Column Header Values:
- Maximum length: 300 characters
- Cannot begin with number characters. Columns beginning with number characters will be prepended by an underscore. For example, the column name 1_address will be converted to _1_address.
- Allowed characters: Letters (a-z, A-Z), numbers (0-9), and underscores.
- Spaces and non-alphanumeric characters in column names are converted to underscores.

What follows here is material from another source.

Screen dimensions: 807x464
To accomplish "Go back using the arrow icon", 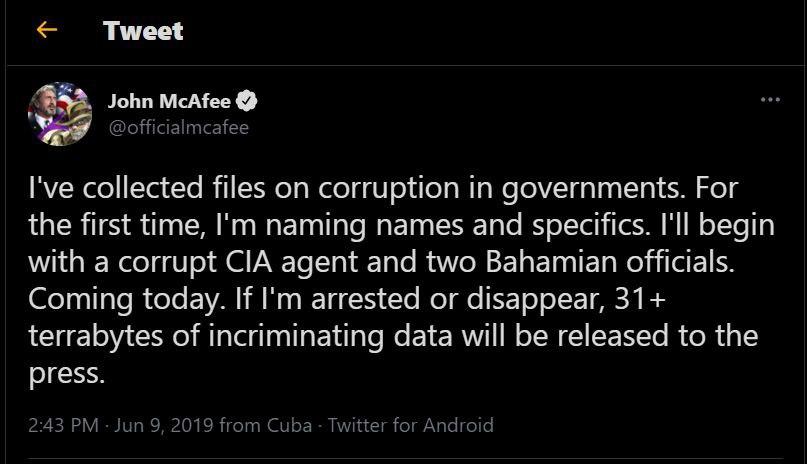I will (x=46, y=30).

Leading and trailing spaces are trimmed.
  Note: If you are using a GCS connection, replace any spaces in the file path with %20. For example, you would replace source /file source.csv with source%20/file%20source.csv.
- Column names must be unique (case-insensitive).
- Column names cannot include any of the following prefixes:
  - _TABLE_
  - _FILE_
  - _PARTITION_
  - _ROW_TIMESTAMP_
  - __ROOT__
  - _COLIDENTIFIER_
- Column names cannot be the following exact name: NO
Column Data Values:
- Data type:
  - BigQuery datasets: See Requirements for BigQuery
  - Snowflake datasets: all types supported by Snowflake
  - All other datasets: string only
    Note: Tamr Cloud converts all data to to string
- Format: UTF-8, Windows 1252
- Double-quoted values are allowed.
- Data in each row must map to the header columns
Supported Date and Time Formats:. Tamr supports all combinations of the following:
- Date formats:
  - yyyy-MM-dd
  - dd.MM.yyyy
  - d.MM.yyyy
  - dd/MM/yyyy
  - d/MM/yyyy
- Time formats:
  - HH:mm
  - HH:mm:ss
  - HH:mm:ss.SSS
- Time format postfixes:
  - none
  - Z
  - X
  - XXX
  - 'XXX'
- Date-time delimiters:
  - space (" ")
  - 'T'

Supported date and time examples:

yyyy-MM-dd
dd.MM.yyyy
yyyy-MM-dd HH:mm:ss
yyyy-MM-dd'T'HH:mm:ss
yyyy-MM-dd'T'HH:mm:ss.SSS
yyyy-MM-dd'T'HH:mm:ss.SSSX
yyyy-MM-dd'T'HH:mm:ss.SSSXXX
yyyy-MM-dd'T'HH:mm:ss.SSS'XXX'

Requirements for Source Files

Note: For file upload, only CSV format is supported.

File size limit:
- 20GB per file added through AWS S3, Google Cloud Storage, or other connected cloud storage location
- 500 MB per uploaded file
File formats:
- Avro
- CSV (.csv)
- Delta Lake
- New-line delimited JSON (NDJSON)
- Parquet
Specific to CSV files
- Delimiters: Any single-character delimiter such as comma, semi-colon, and pipe. Space-based delimiters such as space and tab are not supported.
- Row separators:
  - Newline
  - Carriage return followed by a newline
Specific to Delta Lake sources
- Ensure the version of the Delta table protocol you are using is compatible with Tamr Cloud. You can ensure compatibility by using only features supported by Delta table basic functionality, as described in the Table Protocol Versioning Delta Lake Documentation. Tamr is compatible with the following:
  - minReaderVersion: 1
  - minWriterVersion: 2
- Additionally, if using Databricks ensure the enableDeletionVectors setting is disabled at the workspace level.
Specific to GCS sources:
- The filepath for GCS sources cannot include colons.
Specific to Parquet sources:
- For Parquet files, Tamr does not support datetime fields that have been generated using INT96 data type.

Requirements for Source Database Tables and Views

Table size limit: 20 GB

Note for Snowflake sources: Snowflake treats all numeric values as 128-bit integers (Int128). Tamr Cloud supports up to 64-bit integers (Int64), and automatically converts numeric values to Int64. If your data includes numeric values over Int64 and you need to preserve precision above Int64, covert these values to strings in your downstream systems before loading the data into Tamr Cloud.

About Primary Keys

A primary key is a single field that uniquely identifies a record in a source dataset.

Primary keys are unique and stable over time:

Unique: each primary key appears only once in the dataset.
Stable: the key for a given record does not change over time.

Tamr suggests the primary key to be meaningful to the data, as this reduces the likelihood of breaking changes upstream. For example, if there is a designated primary key in the source system, it may be best to use this as the primary key, rather than another unique key.